* Page extract
[Start]

KNOT · PEER-TO-PEER VERSION CONTROL

Your code.
Your machines.
No middleman.

Take any folder on your computer. Knot turns it into a private, real-time-replicated git repository — shared directly between your machines and your teammates, with no central server, no cloud account, and no third party in between.

Save → commit → synced. No add, no commit -m, no push.

Multiple machines, multiple AI agents, one repo — they build and update it together over your LAN, hands-free, while you watch.

IN TESTING · pre-alpha · request access to try it
01 THE PROBLEM

Your code lives on someone else's computer.

Today's developer workflow assumes a central server. Push to GitHub, GitLab, Bitbucket; pull from GitHub, GitLab, Bitbucket. Your team's source code sits on a third party's infrastructure — behind their access controls, subject to their availability, their pricing, and their policies.

FOR REGULATED TEAMS

Code that legally can't leave the network

Defence, healthcare, finance, anything subject to data-residency rules. GitHub is off the table; self-hosted GitLab is an IT operational tax.

FOR SMALL TEAMS

$30/seat/month for what used to be free

GitHub Team scales with every hire. SAML, branch protection, Actions YAML — admin overhead is a tax on shipping.

FOR SOLO DEVS

The four-step push ritual

git add · git commit -m · git push · check teammate pulled. Four extra steps between thinking and shipping.

FOR EVERYONE

Availability on someone else's terms

Your access to your own code rides on a third party staying up, keeping your account, and serving your region. Knot's fix is structural: there's no central server in the middle at all. Your code lives on your own machines — your availability is your own.

02 STORYBOARD

A day on a two-person team.

Roshan builds on a Mac, Ammu on Linux — same Wi-Fi, no GitHub between them. Here's an ordinary Tuesday. Two people here, but the same loop runs across as many machines — and as many AI agents — as you pair: a five-person startup or a two-thousand-engineer org, same flow.

09:00

No setup. No accounts.

Roshan drops the project folder into Knot on the Mac. Ammu does the same on the Linux laptop. One pairing code, scanned once — that is the whole setup. No GitHub org, no SSH keys, no server to provision.

09:15

One saves. The other already has it.

Roshan fixes a bug and hits save. A few seconds later it is a real commit on Ammu's machine — no add, no commit, no push. Ammu keeps building on top of it without lifting a finger.

11:00

AI agents. One repo. Built together.

[End]

* Collected material
[Start]

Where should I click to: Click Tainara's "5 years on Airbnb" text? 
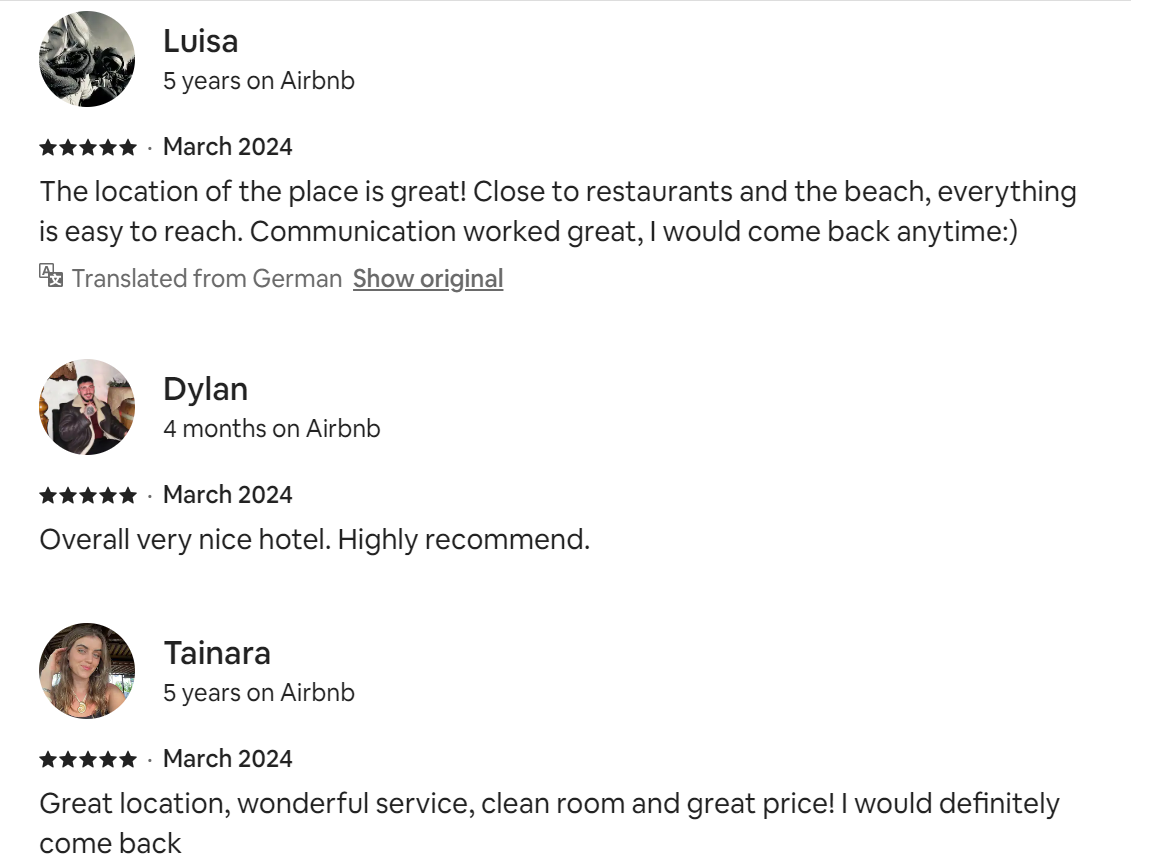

[End]

* Exercises
a) On the Knot page, what is the entire setup that Roshan and Ammu need to start sharing the project?
b) Carry the Knot page forward from its last line.

* Expected answers
a) One pairing code, scanned once.

b)
Roshan's coding agent on the Mac and Ammu's agent on the Linux box split the work — backend on one, frontend on the other — and build the feature together over the office Wi-Fi. Add more machines and more agents and they coordinate across all of them. No human in the loop, and you watch every file they write and every command they run, live, on screen.

11:30

Guardrails that actually hold.

Ammu scoped the agent to the app source only. When it reaches toward the secrets file, Knot blocks the commit and records the attempt. The secret never moves.

13:00

Proof, on demand.

Someone asks who changed the auth flow. Roshan exports a signed record — every step attributed to a person or an agent session, tamper-evident, and verifiable by anyone. No server was asked.

16:00

Nobody else's uptime. Nobody else's rules.

No central server ever sat between Roshan and Ammu — so there is no account to lock, no region to block, no seat to pay for, and no provider whose uptime they live or die by. The repo is on their machines; their availability is their own.

evening

Check it from the couch.

Roshan opens the project on an iPad on the same Wi-Fi — a live, read-only view of the repo, with every new commit appearing as it lands. No app store, no account.

No server appears anywhere in that day — because there isn't one. That's the whole idea.

03 HOW IT WORKS

Three pieces. You only see one.

The other two — the daemon and the Tor transport — work in the background and stay invisible.

01

The folder

Pick any folder on your machine. Tell Knot once. It now behaves like a git repository — because under the hood it is one. Existing `git` commands still work.

02

The peers

Anyone you want to collaborate with installs Knot. You give them a one-time pairing code; they accept it. From that moment, your two machines are paired.

03

The save

Open the file. Write code. Hit save. The Knot daemon notices the change, debounces, makes a real git commit, and pushes that commit to every paired teammate. They see it within seconds.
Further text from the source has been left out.